Progress Beats Perfection: Trevor Owens on Digital Preservation

This is a guest post from Scott Richard St. Louis.

Trevor Owens. The Theory and Craft of Digital Preservation. Baltimore: Johns Hopkins University Press, 2018.

Day by day, our digital heritage matures and proliferates, reaching ever-greater levels of unthinkable volume and stunning complexity. For Trevor Owens, Director of Digital Services at the Library of Congress, the challenge of extending access to born-digital material is one without an easy solution. This absence of a simple way forward yields a persistent need for information professionals equipped to spread a keen awareness that their work is never truly done:

For many executives, policy makers, and administrators new to digital preservation, it seems like the world needs someone to design a super system that can ‘solve’ the problem of digital preservation. The wisdom of the cohort of digital preservation practitioners … who have been doing this work for half a century suggests this solution is an illusory dream … Ensuring long-term access to digital information is not a problem for a singular tool to solve. Rather, it is a complex field with a significant set of ethical dimensions. It’s a vocation. It is only possible through the consistent dedication of resources from our cultural institutions.” (page 2)

Replacing the unobtainable dream of digital preservation with a more actionable intellectual foundation – in other words, replacing the easy fantasy of one-click pathways to eternal access with a vision grounded in the hard choices and unrelenting demands of reality – is the key task for The Theory and Craft of Digital Preservation. In addressing this task, Owen succeeds both in fueling the imagination and in providing readily comprehensible, concrete insights earned through years of experience.

These insights begin with sixteen axioms of digital preservation, so called because Owens considers them “the basis for digital preservation work” (page 4). Four of these axioms contain particularly useful insights for those entirely new to the field of digital preservation. For instance, axiom number four explains that an organization’s level of commitment to digital preservation is primarily discernible not from “their code, [or] their storage architecture,” but instead from the budget: “If an organization is serious about digital preservation, it should be evident in how they spend their money” (page 5). Dependable resource allocation is the wellspring from which all potential for effective long-term digital preservation flows. Memory, though invaluable, has a price.

Axiom number five reminds readers that digital preservation is not synonymous with hoarding. The former depends on “a clear and coherent approach to collection development, arrangement, [and] description” in order to maximize accessibility and discoverability for users, within the constraints of available staff capacity (page 6). Hoarders, on the other hand, compile digital material without any limiting principles of acquisition or consistent approach to establishing order. If something is undiscoverable to users and even to the collecting individual or organization, it is not truly being preserved.
○ ○ ○ ○
§ AIM: Reproduce word for word the part of the review starting with "Replacing the unobtainable" and going on through "years of experience.".

§ RAW DATA:
○ ○ ○ ○
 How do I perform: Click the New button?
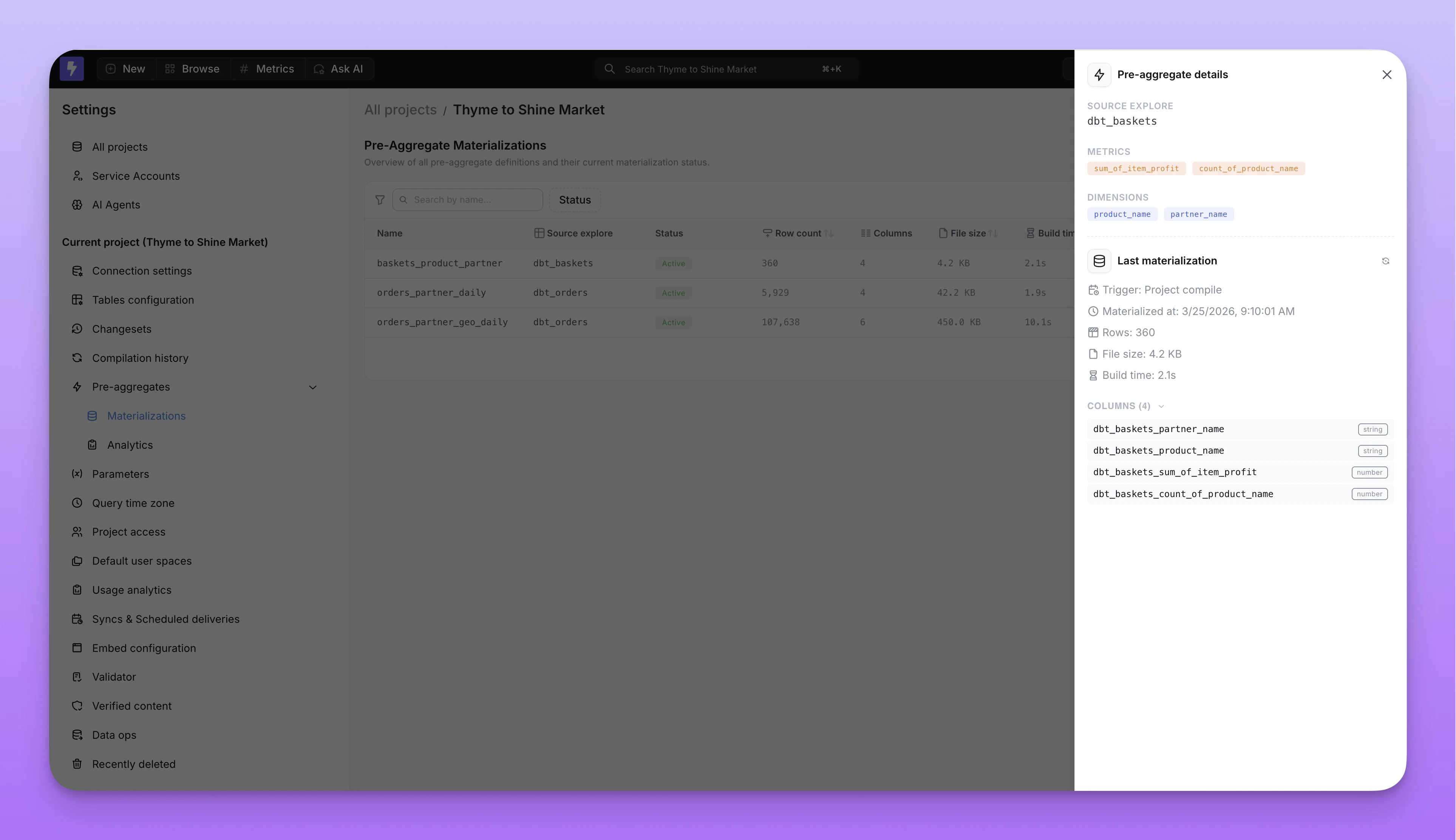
○ ○ ○ ○
§ RESULT OF THIS TASK:
Replacing the unobtainable dream of digital preservation with a more actionable intellectual foundation – in other words, replacing the easy fantasy of one-click pathways to eternal access with a vision grounded in the hard choices and unrelenting demands of reality – is the key task for The Theory and Craft of Digital Preservation. In addressing this task, Owen succeeds both in fueling the imagination and in providing readily comprehensible, concrete insights earned through years of experience.